Art Gallery

GALLERY LUKISAN is located in the former protestant church behind a, by then more than 300 years older, house known as “Het Wapen van Frankrijk” (translated as the Shield of France). The house with the current address Moeregrebstraat 72, stands at the southern part of the building complex, accessible from the street at the entrance to the former church, which lies northerly behind it.

The church was originally built in 1876, but quickly turned out to become too small for the growing congregation and functioned first as a meeting hall and later as shelter for the homeless. It was abandoned and used as a storage room for potatoes and even as car dents repair garage, before Albert Weijts bought it to first use as a storage for his furniture business in 1974. The family moved in later and they greatly renovated the buildings. The family also added large windows to the East side of the church, introducing more light into the church and gave its French character. 

Sander Salim and Roel van Veggel further enhanced the beauty of the church’s interior by converting the building to an art gallery space in 2020, a year marked with the explosion of pandemic caused by the covid19 virus. This former church building is a municipal listed building (gemeentelijk monument).

At the right, the former “Lombard’s House” at Moeregrebstraat (formerly known as Lombardstreet). Drawing by Valentijn Klotz – 1672.


“Het Wapen van Frankrijk”

Due to its unique history the “Wapen van Frankrijk” is a historic listed building (Rijksmonument), while the former church behind it a municipal listed building (gemeentelijk monument).

The history of the house itself goes back as far as the predated 1492. Built on the basement old pottery “Stortepot”, the house was purchased in 1520 by Ruffijn de Tallis, a descent of moneylenders from Lombardy (now part of Italy) to establish their business. As the city Bergen op Zoom grew in importance and her port harboured goods and traders from different parts of the world, these moneylenders were essential as currency changers. The house hence got its name “Den Ouden Lombaert”. Depending on one’s interpretation, the name’s meaning ranges from bank, money-changer, moneylender, to pawnbroker. 
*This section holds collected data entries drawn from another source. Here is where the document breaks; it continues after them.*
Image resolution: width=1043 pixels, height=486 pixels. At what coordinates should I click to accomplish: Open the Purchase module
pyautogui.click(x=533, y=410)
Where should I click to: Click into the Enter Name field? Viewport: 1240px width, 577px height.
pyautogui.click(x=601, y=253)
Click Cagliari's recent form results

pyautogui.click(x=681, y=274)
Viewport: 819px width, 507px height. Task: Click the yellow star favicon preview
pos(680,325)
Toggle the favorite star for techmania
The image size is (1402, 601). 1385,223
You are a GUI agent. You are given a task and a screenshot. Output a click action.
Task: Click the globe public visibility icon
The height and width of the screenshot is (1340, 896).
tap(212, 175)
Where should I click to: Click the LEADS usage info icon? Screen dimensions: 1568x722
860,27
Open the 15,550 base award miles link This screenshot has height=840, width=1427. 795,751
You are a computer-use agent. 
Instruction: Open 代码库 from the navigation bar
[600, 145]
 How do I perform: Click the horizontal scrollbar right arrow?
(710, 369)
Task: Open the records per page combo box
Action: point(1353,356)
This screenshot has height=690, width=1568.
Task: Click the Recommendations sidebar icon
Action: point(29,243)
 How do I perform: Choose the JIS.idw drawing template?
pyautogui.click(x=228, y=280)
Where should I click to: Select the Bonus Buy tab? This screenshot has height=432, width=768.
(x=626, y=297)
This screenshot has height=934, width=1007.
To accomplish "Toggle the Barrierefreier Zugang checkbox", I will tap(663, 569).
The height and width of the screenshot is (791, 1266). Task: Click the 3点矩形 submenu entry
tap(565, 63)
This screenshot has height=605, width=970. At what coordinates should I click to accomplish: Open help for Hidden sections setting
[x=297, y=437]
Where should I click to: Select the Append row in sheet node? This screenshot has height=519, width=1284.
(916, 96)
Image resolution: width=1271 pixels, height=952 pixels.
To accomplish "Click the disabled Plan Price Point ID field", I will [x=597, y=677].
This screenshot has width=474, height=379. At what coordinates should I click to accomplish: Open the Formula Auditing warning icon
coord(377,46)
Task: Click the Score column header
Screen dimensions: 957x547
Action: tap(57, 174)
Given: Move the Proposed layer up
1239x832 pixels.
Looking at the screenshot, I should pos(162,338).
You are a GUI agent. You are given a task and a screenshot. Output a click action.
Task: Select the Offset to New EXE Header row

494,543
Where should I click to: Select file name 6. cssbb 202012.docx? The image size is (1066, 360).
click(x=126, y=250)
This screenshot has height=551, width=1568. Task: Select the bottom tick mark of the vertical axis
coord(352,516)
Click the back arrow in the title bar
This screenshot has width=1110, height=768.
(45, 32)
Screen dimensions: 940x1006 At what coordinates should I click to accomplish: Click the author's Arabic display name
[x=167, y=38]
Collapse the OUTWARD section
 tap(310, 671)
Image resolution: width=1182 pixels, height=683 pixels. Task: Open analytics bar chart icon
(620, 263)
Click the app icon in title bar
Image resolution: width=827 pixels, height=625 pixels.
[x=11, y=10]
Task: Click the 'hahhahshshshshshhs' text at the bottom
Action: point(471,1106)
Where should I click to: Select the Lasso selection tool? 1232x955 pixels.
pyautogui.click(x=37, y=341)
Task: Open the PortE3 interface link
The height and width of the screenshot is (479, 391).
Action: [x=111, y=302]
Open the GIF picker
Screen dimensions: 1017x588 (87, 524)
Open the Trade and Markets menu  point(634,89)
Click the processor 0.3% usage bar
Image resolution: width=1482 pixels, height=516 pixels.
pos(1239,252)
In the 17th century however, the city lost its competition in trade with other cities. In 1610, the moneylenders went and the enlarged house was sold to Jan Polster, a rich wine trader, who renamed it to “De Wapen van Vranckryk” (meaning the Shield of France). By then Bergen op Zoom has become a heavily fortified city and men of military importance became owners of the house. One of them was Henry de la Tremoïlle, Prince of Talmont and Duke of Thouars, who was later appointed governor of the city ’s-Hertogenbosch (Den Bosch). By 1795, the city in turn lost its military importance and the house became a Catholic school for poor children. 

In 1876 the Nehemian Protestants torn down the most northern part of the house and erected a bigger church in stead. The congregation grew so fast to accommodate the church-goers, so Het Leger des Heils (the Salvation Army) used it for shelters for the homeless. Albert Weijts bought the whole complex in 1974. The family renovated the house and the church, and although they changed the layout and the interieur of the building, a lot of the old details were discovered and restored. Next to adding large windows to the church, they also demolished the derelict storeroom to create a secluded garden, now connected to the art gallery. 

Historic location of Gallery Lukisan in the former church behind the old “Lombard’s House”. Illustration from the map drawn by Willem Janz. Blaeu – 1562.